A large review study recently published in Nature Plants journal by Washington State University researchers examined the performance of organic farming according to productivity, environmental impact, economic viability and social well-being as well as some of the barriers for the adoption of organic farming systems and the policies needed to overcome them.
Data from meta-analysis-based studies indicate that organic farming systems produce lower yields compared with conventional agriculture, however, this must also be considered with caution, because no single farming system or practice works best everywhere. Improvements in the management of organic systems may close this yield gap between both agricultural systems. In addition, under severe drought conditions (expected to increase with climate change), organically managed farms have been shown to produce higher yields than their conventional counterparts.
Organic farming systems are considered more profitable and environmentally friendly (greater soil carbon levels, better soil quality, less soil erosion, more biodiversity and more energy efficient) than conventional farming systems. Organic farms were found to have lower nitrate leaching, nitrous oxide emissions and ammonia emissions per unit of field area, but higher leaching and emissions per unit product. Organic agriculture deliver equally or more nutritious foods that contain less (or no) pesticide residues, so there is little to no risk of synthetic pesticide pollution of ground and surface waters as well as lower health risks related to pesticides exposure, compared with conventional farming.
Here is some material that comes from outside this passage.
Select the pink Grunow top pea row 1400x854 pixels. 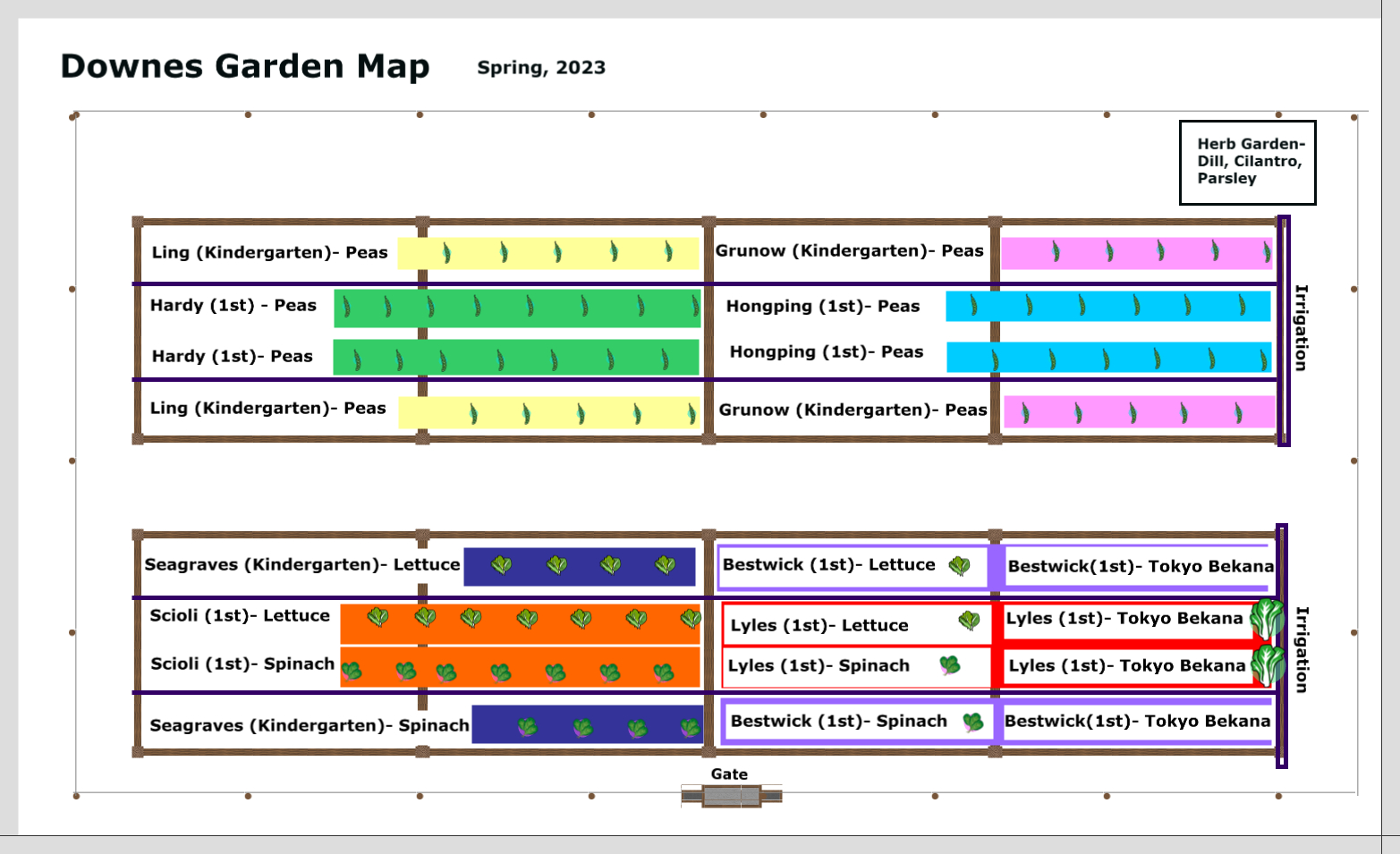(1136, 253)
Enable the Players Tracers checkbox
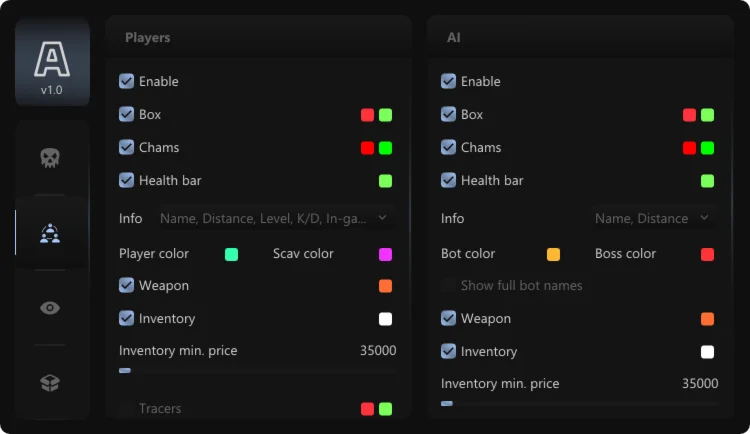 (x=127, y=408)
Furthermore, the authors highlight that organic agricultural systems may deliver greater ecosystem services and social benefits and it is more likely to achieve agricultural sustainability; however, significant barriers to implementing organic agriculture exist, such as powerful vested interests and existing policies, lack of information and knowledge, weak infrastructure and other economic challenges, misconception and cultural biases. According to them, the challenge policymakers are facing is to create an environment in which organic and other innovative farming systems can become truly sustainable production systems. In order to achieve this, the synergy of policy makers, scientific community, farmers and public is necessary.